Bright and his co-authors analysed human flu viruses submitted to the CDC - in its role as a WHO influenza reference laboratory - between Oct. 1, 1994 and March 31, 2005. The aim was to see if the rates of resistance to the adamantane drugs changed over that period.
The scientists screened more than 7,000 human influenza A viruses looking for specific genetic mutations known to confer resistance to the adamantane drugs.
Rates of resistance started to rise in China in 2000 and spiked between 2002 and 2003. Additional spikes occurred in 2003 in viruses from Hong Kong, Taiwan and South Korea.
"Viruses collected in 2004 from South Korea, Taiwan, Hong Kong and China showed drug-resistance frequencies of 15 per cent, 23 per cent, 70 per cent and 74 per cent respectively," they wrote in the article, published by the medical journal The Lancet.
The trend extends beyond Asia. Thirty per cent of Canadian viruses collected in 2005 and analysed by the team were resistant to the drugs. Resistance rates were also significantly above historical values in a number of countries in South, Central and North America and in Europe.
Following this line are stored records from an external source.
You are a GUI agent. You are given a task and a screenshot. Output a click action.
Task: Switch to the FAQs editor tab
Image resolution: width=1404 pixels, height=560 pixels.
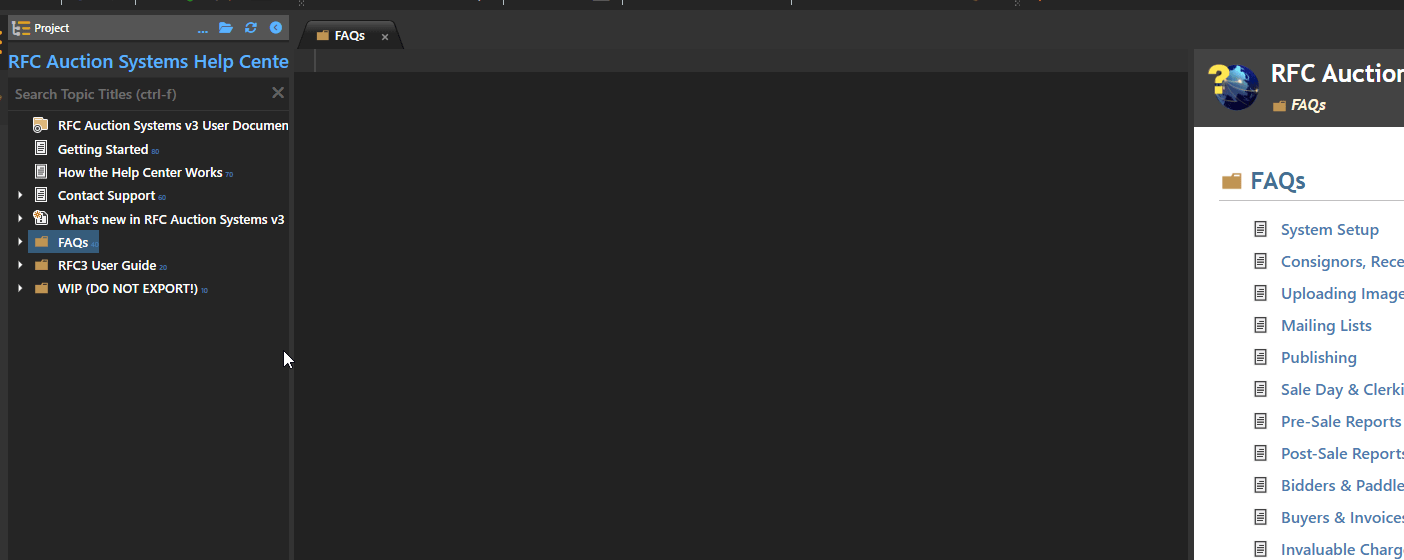click(350, 36)
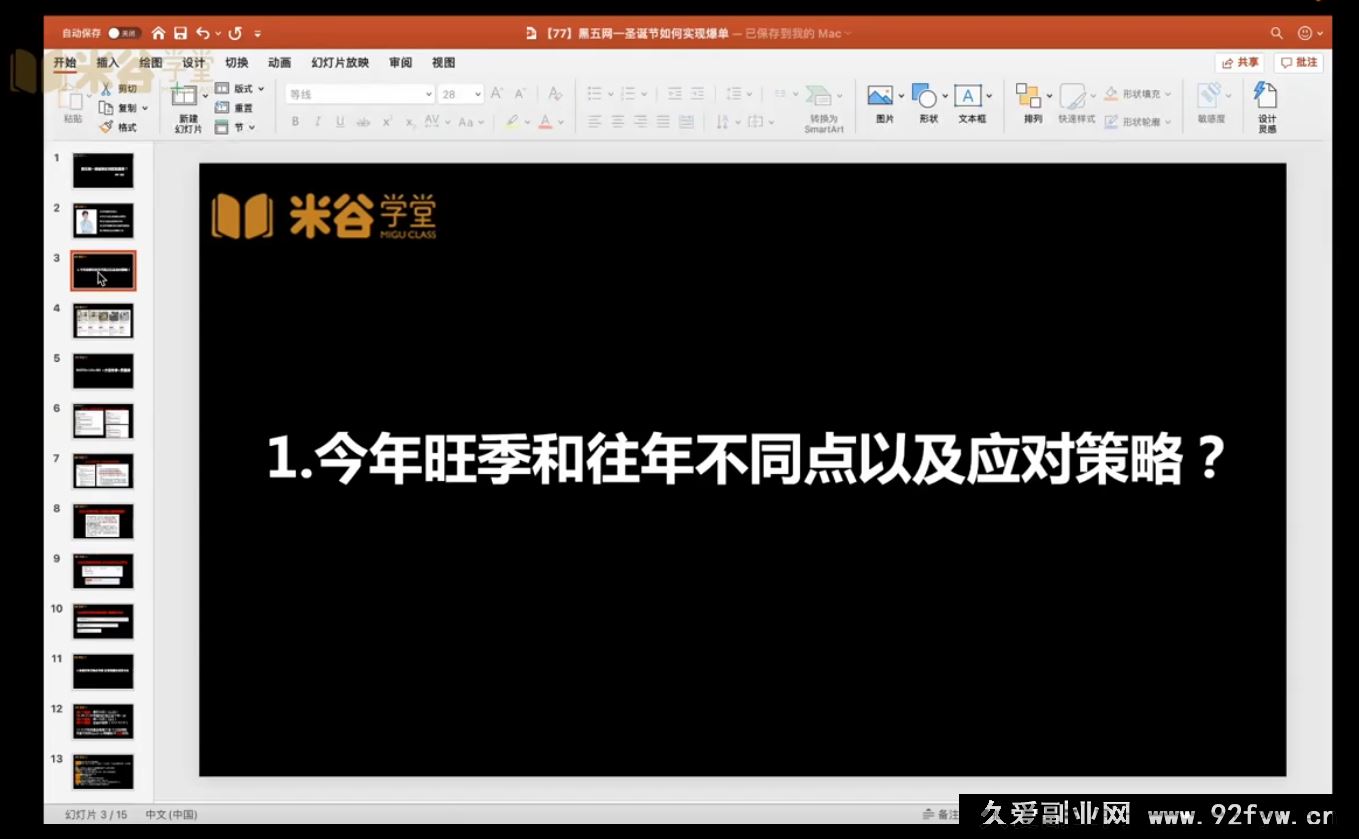Open the font size 28 dropdown

tap(460, 94)
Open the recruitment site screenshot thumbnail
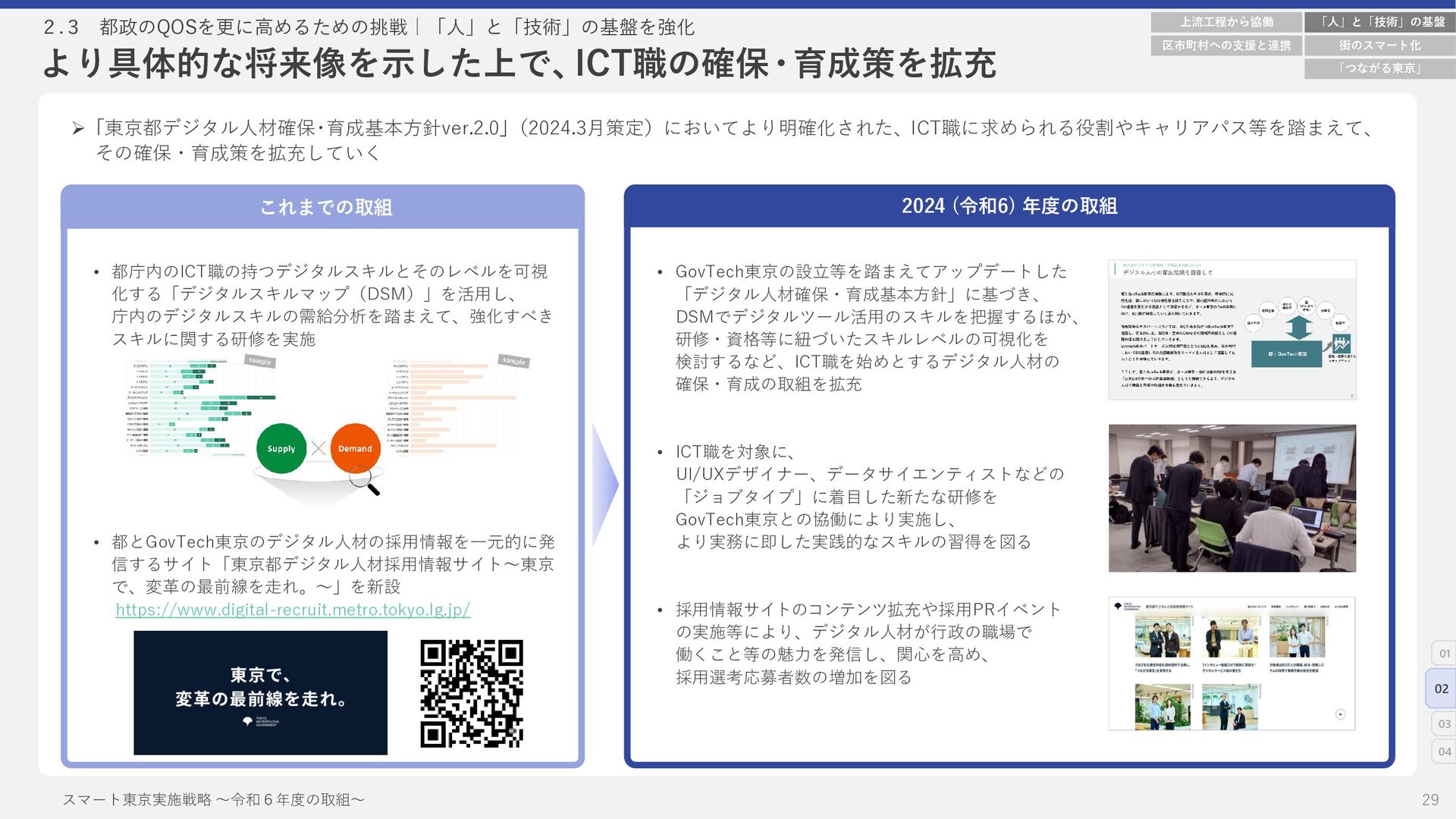Image resolution: width=1456 pixels, height=819 pixels. coord(1232,664)
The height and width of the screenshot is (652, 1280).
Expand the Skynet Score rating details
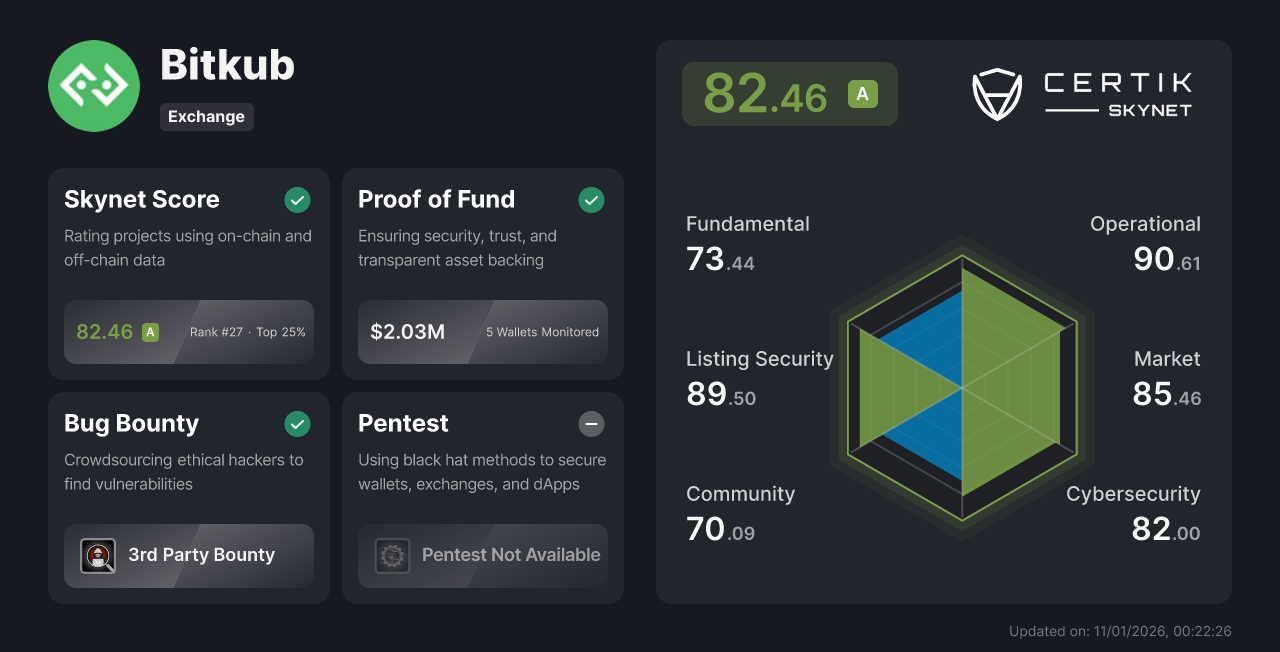(x=188, y=332)
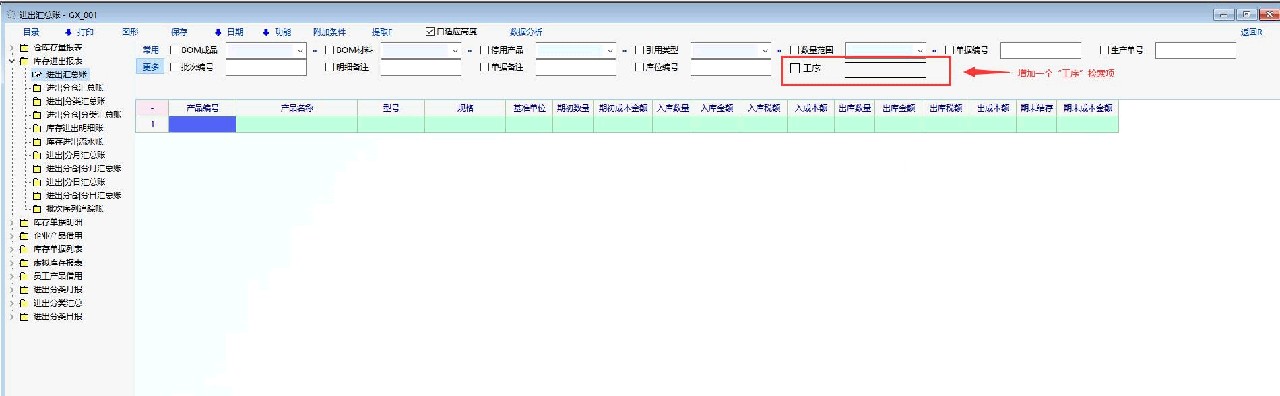This screenshot has height=396, width=1280.
Task: Click the 库存进出报表 folder icon
Action: (x=24, y=60)
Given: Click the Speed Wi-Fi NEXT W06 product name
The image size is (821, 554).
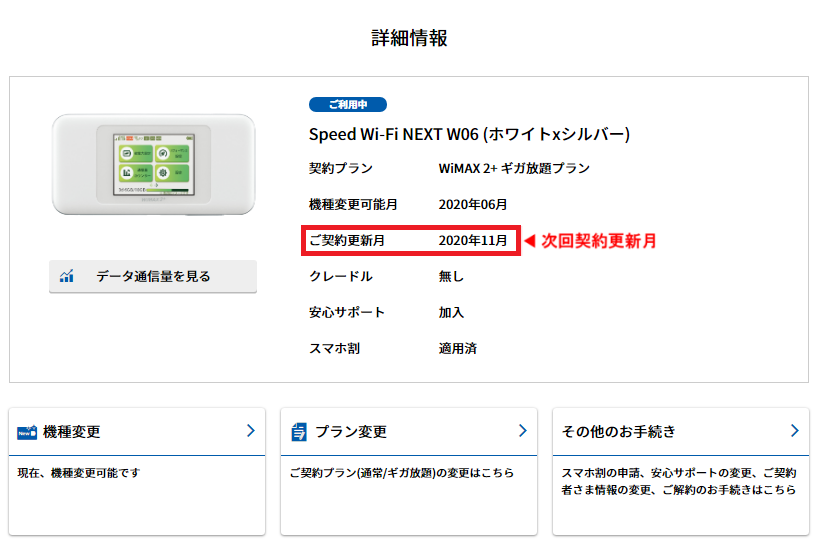Looking at the screenshot, I should point(469,134).
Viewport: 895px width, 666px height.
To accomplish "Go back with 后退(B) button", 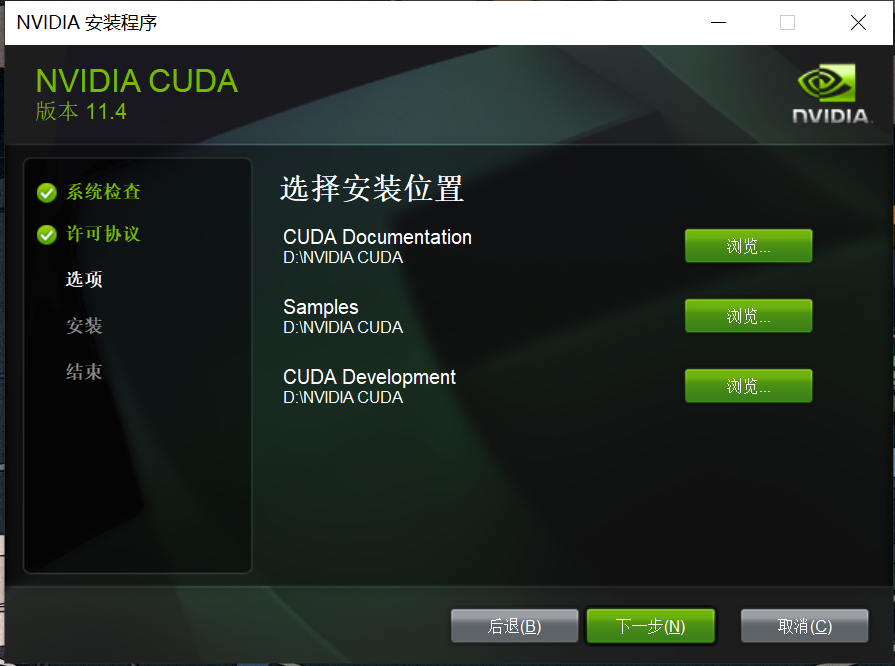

The authors can't say what is behind the increase in resistance but they hypothesize it may either be driven by high use of the drugs in parts of Asia, where they can be bought without prescription or because of a spontaneous mutation.
While the development occurred almost in parallel - both timewise and geographically - with the explosion of outbreaks of the avian influenza strain known as H5N1, both Bright and Hayden felt the events were unrelated.